Report Manager can be used to perform the following tasks
You can access items that are stored in a report server by navigating the folder hierarchy and clicking on items that you want to view or update, provided that you have permissions to do that. The ability to perform a task in Report Manager depends on the user role assignment. A user who is assigned to a role that has full permissions, such as a report server administrator, has access to the complete set of application menus and pages. A user assigned to a role that has permissions to view and run reports, on the other hand, sees only the menus and pages that support those activities.
Users can be assigned to multiple roles. Each user can have different role assignments for different report servers, or even for the various reports and folders that are stored on a single server. For more information refer Microsoft Report Manager help >>.
Provided that the suggested security settings are applied and the recommended path to access reports are used, an end user, i.e., a report viewer, will access Published Reports and Dashboard from IFS EE and not from Report Manager. Thus a report viewer will not have access to these folders in Report Manager so any change in these folders will only affect the Report Publisher user group.
Typically there are three user groups that use the External Report Integration within IFS Business Reporting & Analysis. These are Report Administrators, Report Publishers and Report Viewers. A Report Administrator has the overall permission and can administrate and manage everything related to Reporting Services. Report Publishers are power users that create reports that are viewed by other users. This user group stores reports in the Report Manager Published Reports and Dashboards folders. Report Publishers also have permissions to configure and manage these folders. Report Viewers are end users that have access to view published reports and dashboards. This user category can also work with ad hoc reporting in Report Builder, create their own reports and save them in their My Report personal folders to which only they have access. A Report Viewer can manage his own My Report folder but has no permission to administrate any of the other report folders in Report Manager.
In Report Manager you define which user group should have access to respective folder. Access can be given to a single user or to a user group with multiple users.
It is advisable to give access on Report Manager folders to user groups instead of single users since that will facilitate Report Manager folder administration. The user group must be a valid domain account at the network and it is recommended to create user groups for Report Administrators, Report Publishers and Report Viewers. For information on how to create user groups, check your windows security documentation. The user groups will then be connected to the Report Manager folders and this is further described in the Configuration of Report Services >>.
Add domain users to the user groups according to the functionality that they need to access.
Reporting Services installs with predefined roles that you can use to grant access to report server operations. Each predefined role describes a collection of related tasks. Use SQL Server Management Studio to view the set of tasks that each role support. We recommend that the predefined roles and their related tasks are kept unchanged. Refer Microsoft documentation for more information on the pre-defined roles in Reporting Services >>.
The predefined roles that will be used in IFS Reporting are; Content Manager, Publisher, Browser and Report Builder. In addition to this we need a new role with permissions only to view reports.

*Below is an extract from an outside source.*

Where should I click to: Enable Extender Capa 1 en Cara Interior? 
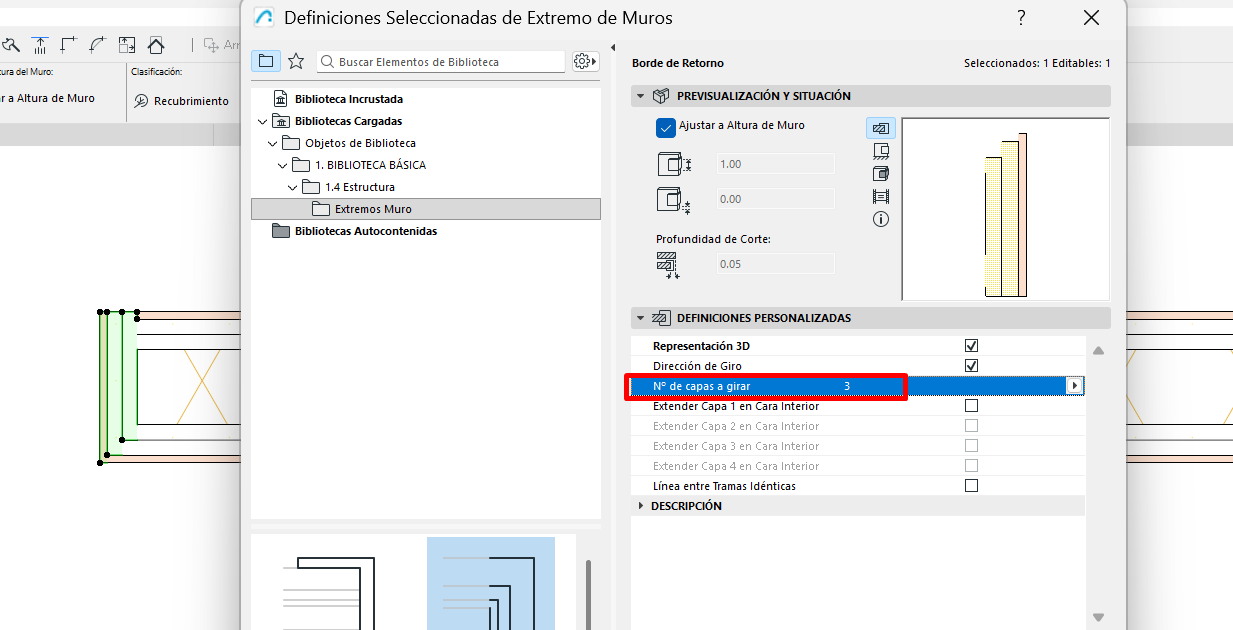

This is described in the next section.
For IFS Reporting we need one additional role in the Reporting Server. This new role should only have access to view reports and should be attached to the Report Viewer user group for the Dashboards and Published Reports folders. This is further described in the Configuration Report Manager page.
To create a new role:
The site setting security page controls access to the report server site. System role assignments exist outside of the scope of the report server namespace or folder hierarchy. Operations that are supported through system role assignments include creating and using shared schedules, using Report Builder, and setting default values for some server features.
A default system role assignment is created when the report server is installed. This system roles assignment grants to local system administrators permissions to manage the report server environment. All other users who requires access to Report Builder must also be assigned to a system role assignment. This implies that all user groups, Report Administrators, Report Publisher and Report Viewers must be assigned to a system role to be able to use Report Builder. A system administrator must execute the the steps below.
The contents page in Report Manager shows the items that you have permission to view. Depending on the permissions you have, you may also be able to move, delete, and add items.
The security settings that are set on the root folder, Home, gets inherited to subfolders. During Reporting Services installation the Administrator will be given the Content Manager role.
If you have created the user group according to the security description, you should update the security settings on the Home folder according to the following description:
| User Group | Role(s) |
|---|---|
| Report Administrator | Content Manager |
| Report Publisher | Publisher, Browser, Report Builder |
| Report Viewer | Browser |
The role assignments for the new created folders will be inherited from the parent level which implies that Report Publishers will be connected to the Publisher, Browser and Report Builder roles and Report Viewers will be connected to the Browser role. However the role assignment for Report Viewers should be changed from Browser to Viewer. The reason for this is that Report Viewers should access Published Reports and Dashboards from IFS Applications and not from Report Manager.